Best Practice-procesmodel

Het Best Practice-procesmodel heeft een significante wijziging ondergaan. Zowel de structuur, interne consistentie als de layout zijn gewijzigd. De voornaamste wijzigingen zijn:

  • Het Best Practice-procesmodel bestaat uit bedrijfsprocessen en werkprocessen. De bedrijfsprocessen zijn end-to-end processcenario’s die bestaan uit een geordende reeks werkprocessen. De bedrijfsprocessen leveren een dienst aan een interne of externe afnemer. De werkprocessen bestaan uit een geordende reeks processtappen die worden uitgevoerd door één bedrijfsfunctie.
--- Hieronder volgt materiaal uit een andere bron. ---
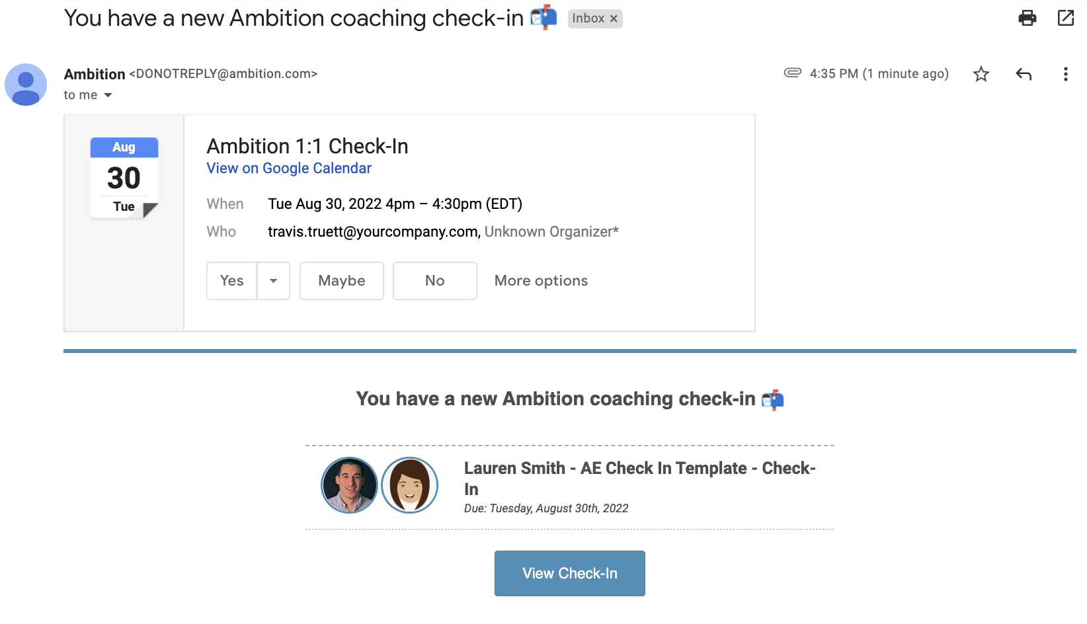Click Travis Truett's profile photo
1087x624 pixels.
tap(349, 485)
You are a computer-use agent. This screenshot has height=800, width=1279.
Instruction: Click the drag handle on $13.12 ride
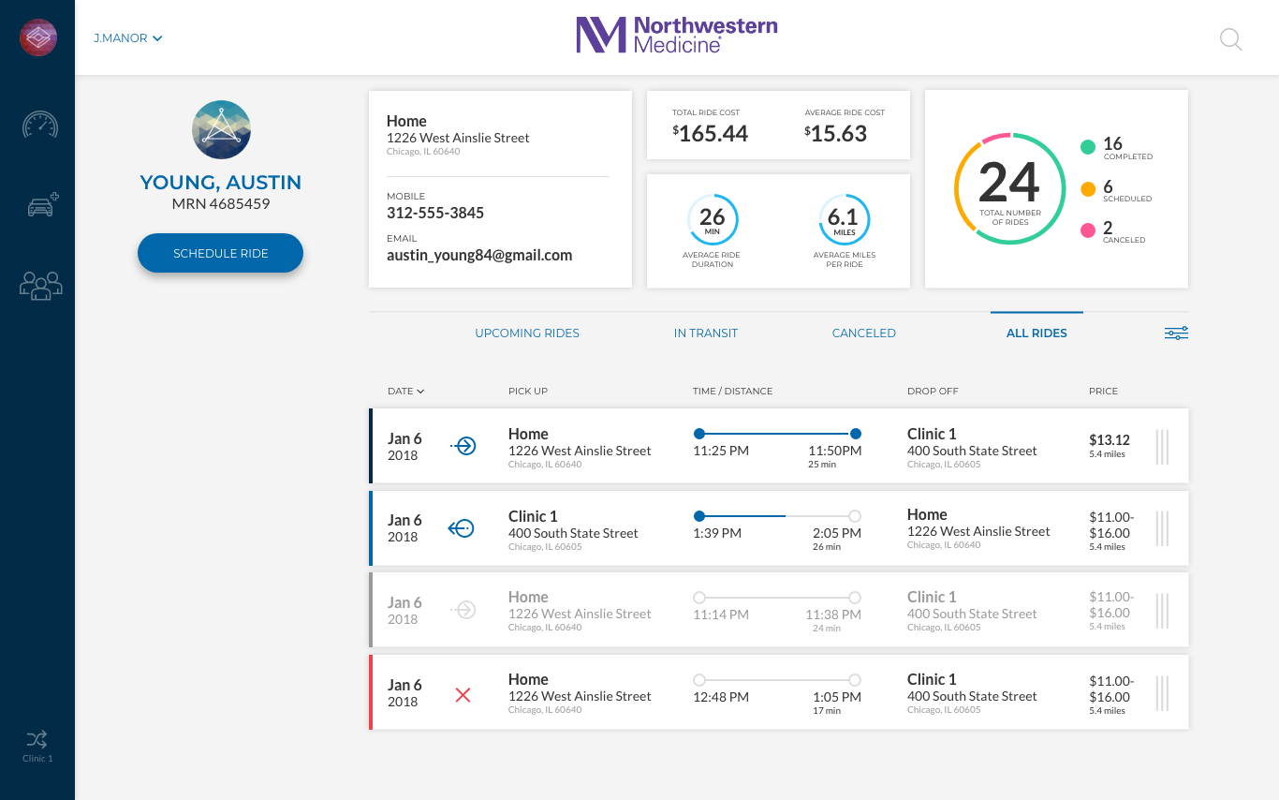(x=1162, y=447)
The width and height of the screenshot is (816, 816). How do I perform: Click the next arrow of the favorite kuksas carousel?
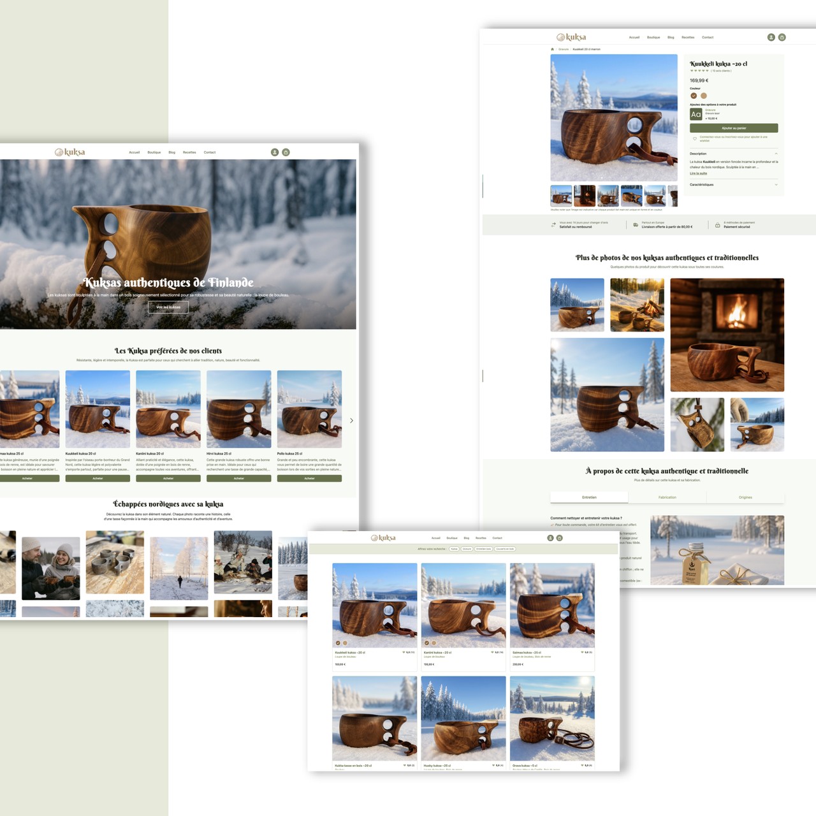[351, 421]
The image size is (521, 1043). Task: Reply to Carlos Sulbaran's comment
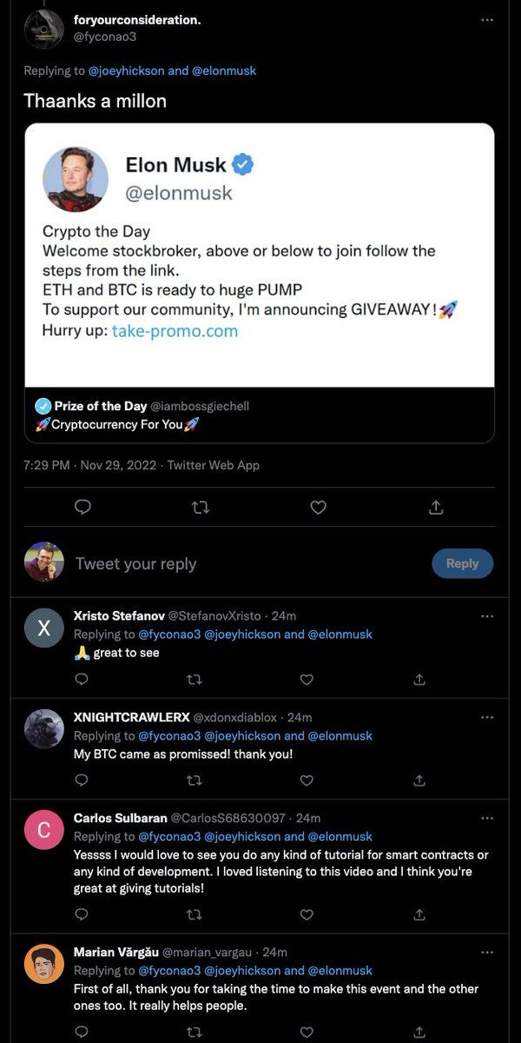pyautogui.click(x=82, y=914)
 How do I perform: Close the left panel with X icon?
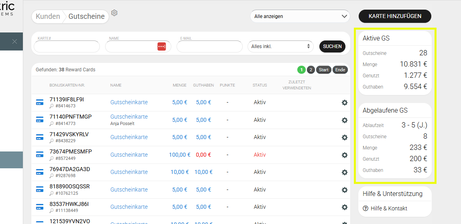(14, 41)
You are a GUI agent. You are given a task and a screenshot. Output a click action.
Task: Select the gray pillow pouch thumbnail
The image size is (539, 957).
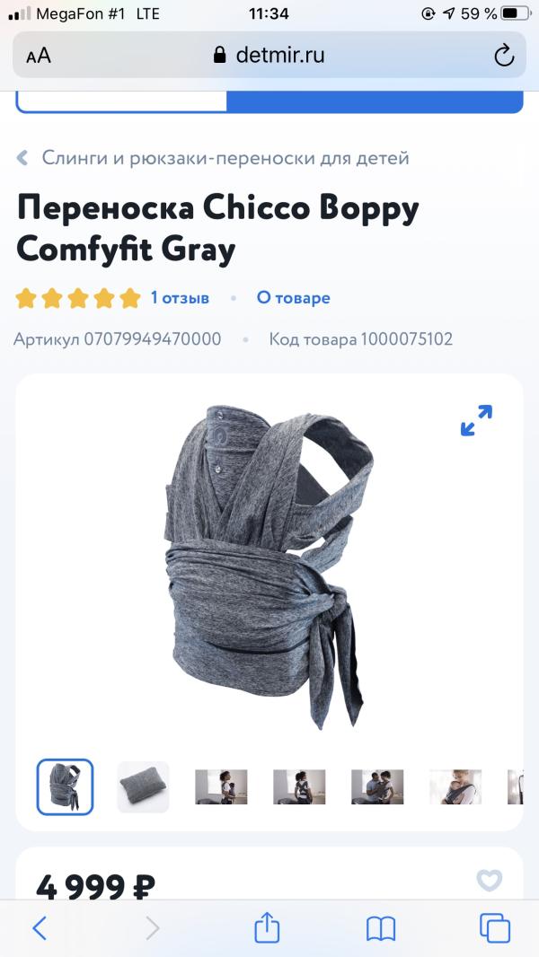pos(143,786)
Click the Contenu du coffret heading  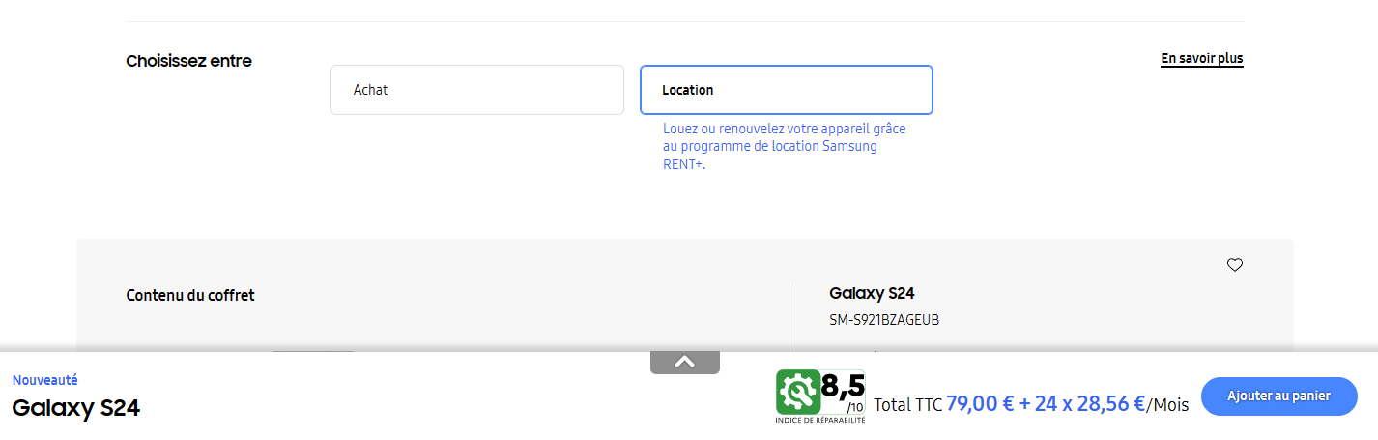[190, 295]
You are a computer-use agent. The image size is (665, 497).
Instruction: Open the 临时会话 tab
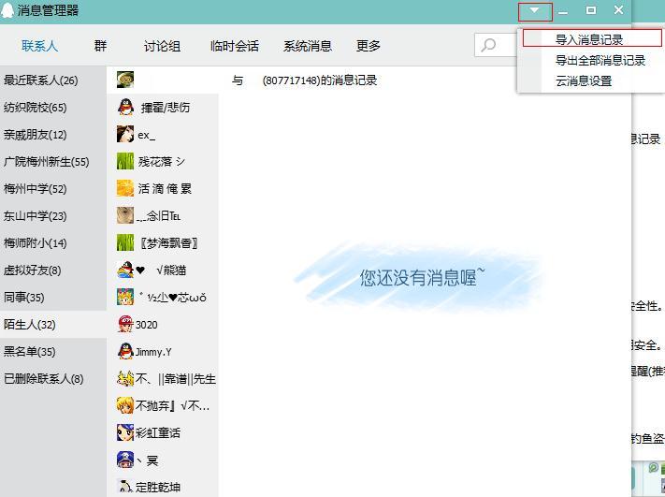(x=235, y=46)
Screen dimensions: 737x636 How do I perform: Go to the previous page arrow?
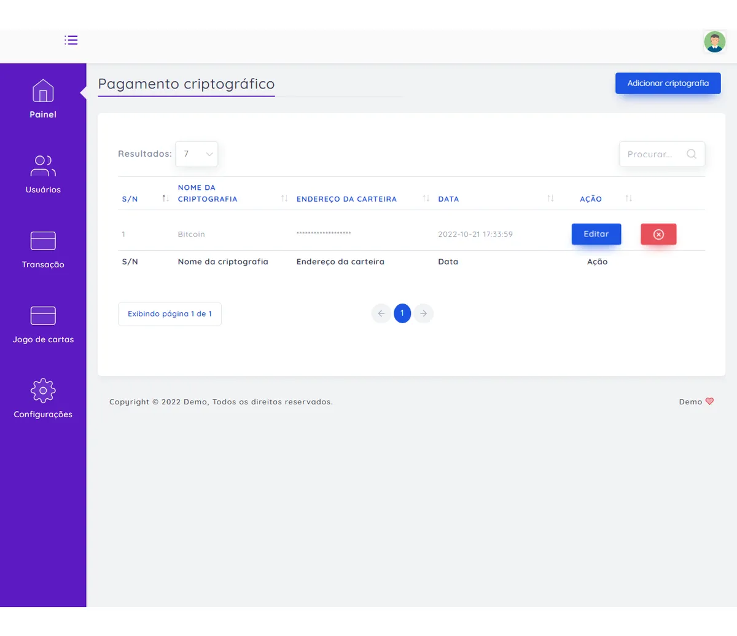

De werkprocessen zijn de bouwstenen voor de bedrijfsprocessen en een werkproces kan ook in meerdere bedrijfsprocessen voorkomen.
  • De bedrijfsprocessen en de diensten die door deze processen worden geleverd sluiten aan bij de CORA 4.0. Alleen de bedrijfsprocessen uit de CORA 4.0 die door Dynamics Empire worden ondersteund zijn uitgewerkt in het Best Practice-procesmodel. Daarnaast er zijn ook een aantal bedrijfsprocessen uitgewerkt die niet in de CORA 4.0 voorkomen.
  • Navigatie kan zowel via de bedrijfsprocessen als rechtstreeks naar de werkprocessen.
  • Per werkproces en processtap is aangegeven of daarbinnen varianten kunnen voorkomen.
  • Er is geen standaard set aan functies in het model meer opgenomen. Organisaties kunnen nog steeds hun eigen functiehuis aan het Best Practice-procesmodel toevoegen en per processtap de verantwoordelijke functionaris vastleggen.
  • Er zijn geen werkinstructies in Best Practice-procesmodel meer opgenomen. In plaats daarvan wordt per processtap een link getoond naar de voor die stap specifieke werkinstructie, welke zich bevindt in de Online Help. Organisatie-specifieke werkinstructies kunnen nog steeds met behulp van een veldenset met processen en/of processtappen worden verbonden.
  • Er zijn geen links naar Dynamics Empire ERP, wel naar de Online Help. De links vanuit Dynamics Empire ERP naar het Best Practice-procesmodel zijn nog wel aanwezig.
  • De flow van de bedrijfs- en werkprocessen is nu horizontaal in plaats van verticaal en de gebruikte symbolen sluiten aan bij de cegeka-dsa-huisstijl.
  • Het is niet mogelijk om het R19 Best Practice-procesmodel met behulp van ‘bijwerkfunctionaliteit’ binnen Mavim te upgraden naar het R20 Best Practice-procesmodel. Het R20 Best Practice-procesmodel zal het R19 Best Practice-procesmodel vervangen. Bij de implementatie zullen eventuele organisatie-specifieke werkinstructies dan ook met de nieuwe processtappen verbonden dienen te worden en zal, naar behoefte, per processtap de verantwoordelijke functionaris moeten worden vastgelegd.